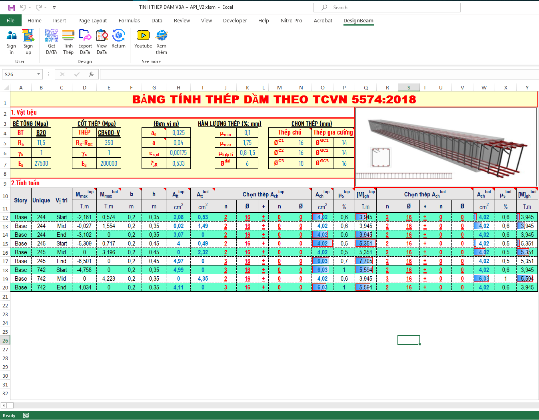The width and height of the screenshot is (539, 420).
Task: Click inside the Search box
Action: (x=387, y=7)
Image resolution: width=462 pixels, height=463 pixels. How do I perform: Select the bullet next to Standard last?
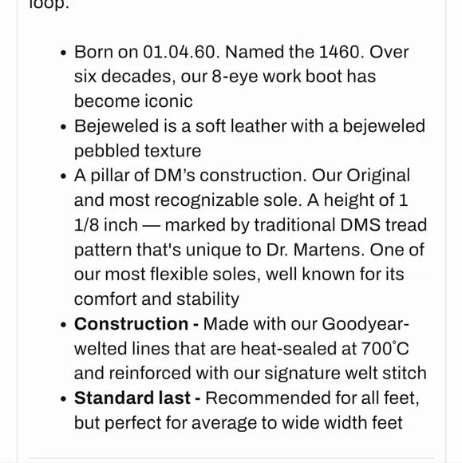[x=63, y=398]
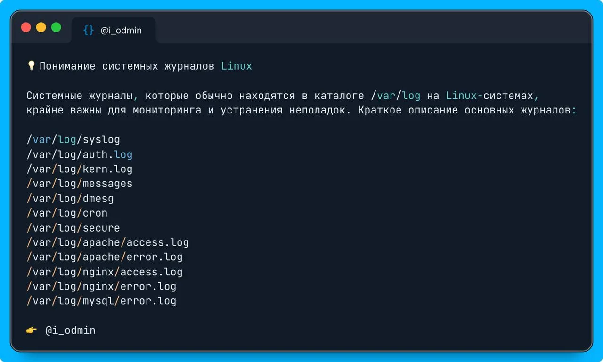Click the /var/log/syslog path line
The image size is (603, 362).
pos(73,140)
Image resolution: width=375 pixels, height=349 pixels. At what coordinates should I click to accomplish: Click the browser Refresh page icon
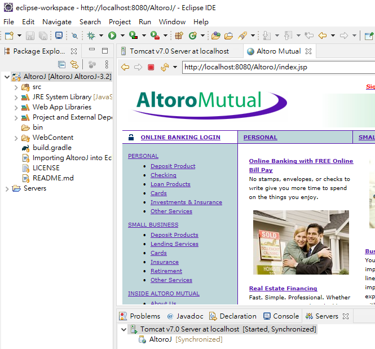[164, 67]
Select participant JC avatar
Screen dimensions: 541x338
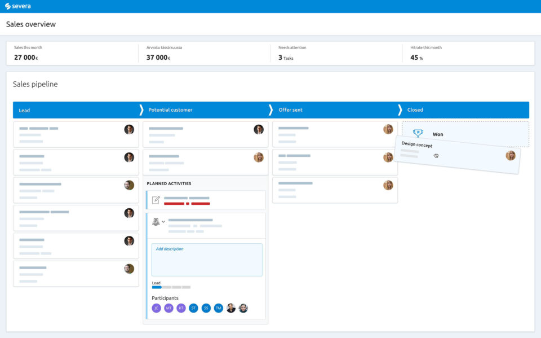[157, 308]
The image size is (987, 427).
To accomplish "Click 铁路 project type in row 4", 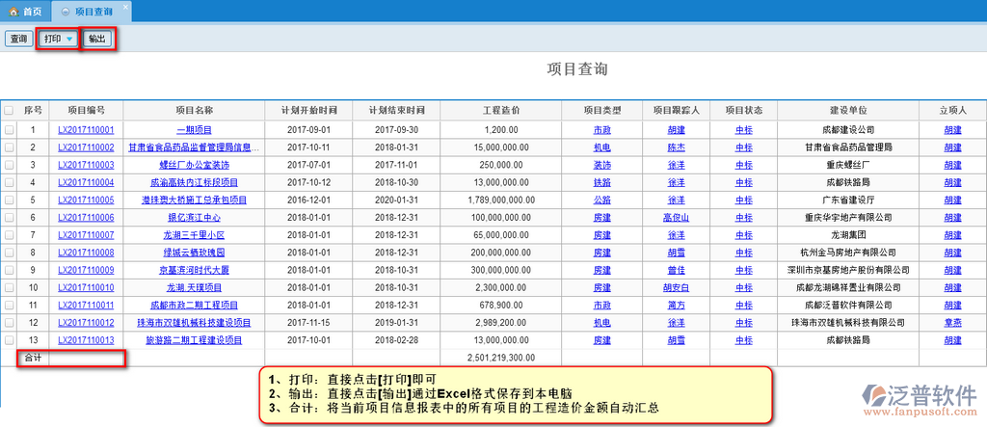I will [601, 182].
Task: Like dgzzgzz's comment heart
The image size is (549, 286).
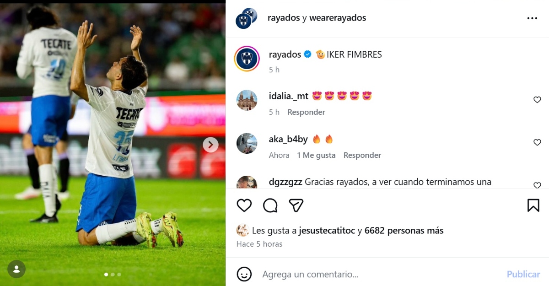Action: (x=537, y=185)
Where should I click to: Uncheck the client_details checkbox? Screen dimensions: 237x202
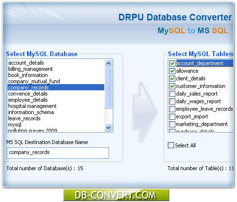click(x=172, y=78)
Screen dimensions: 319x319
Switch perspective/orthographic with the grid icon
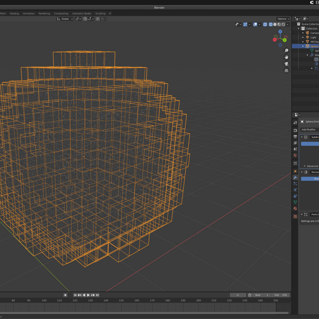tap(286, 71)
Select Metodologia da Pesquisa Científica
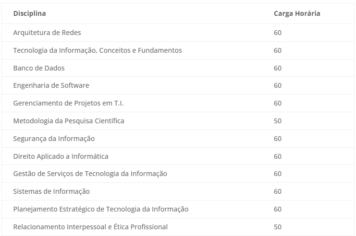This screenshot has width=356, height=236. coord(69,121)
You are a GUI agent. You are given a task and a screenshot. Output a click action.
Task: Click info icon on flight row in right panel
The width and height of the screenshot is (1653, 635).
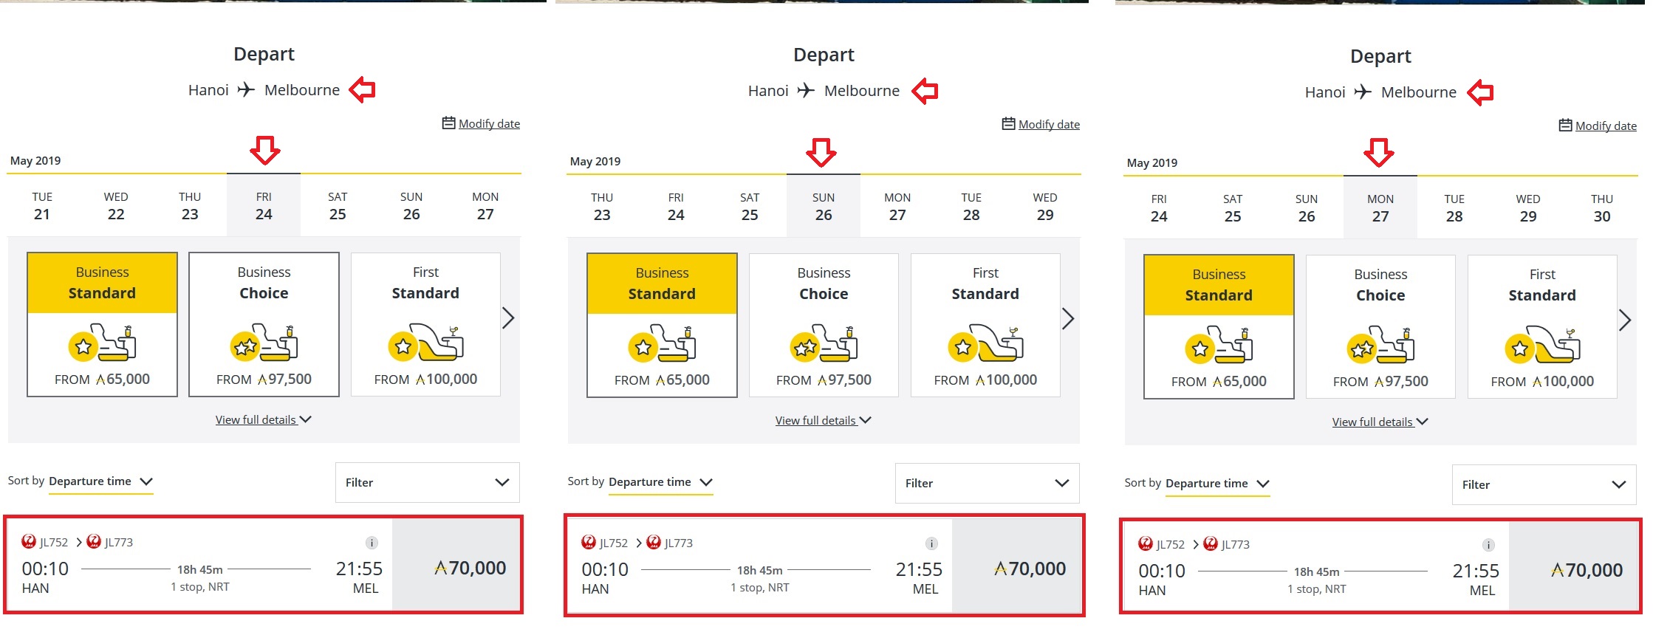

________________________

*Task objective*
Transcribe word for word only the lines from the one with "Switch perspective/orthographic with" through the end of the listing; every picture is to be omitted.

*Exercise response*
Switch perspective/orthographic with the grid icon
tap(286, 71)
Select Metodologia da Pesquisa Científica
This screenshot has width=356, height=236. coord(69,121)
You are a GUI agent. You are given a task and a screenshot. Output a click action.
Task: Click info icon on flight row in right panel
The width and height of the screenshot is (1653, 635).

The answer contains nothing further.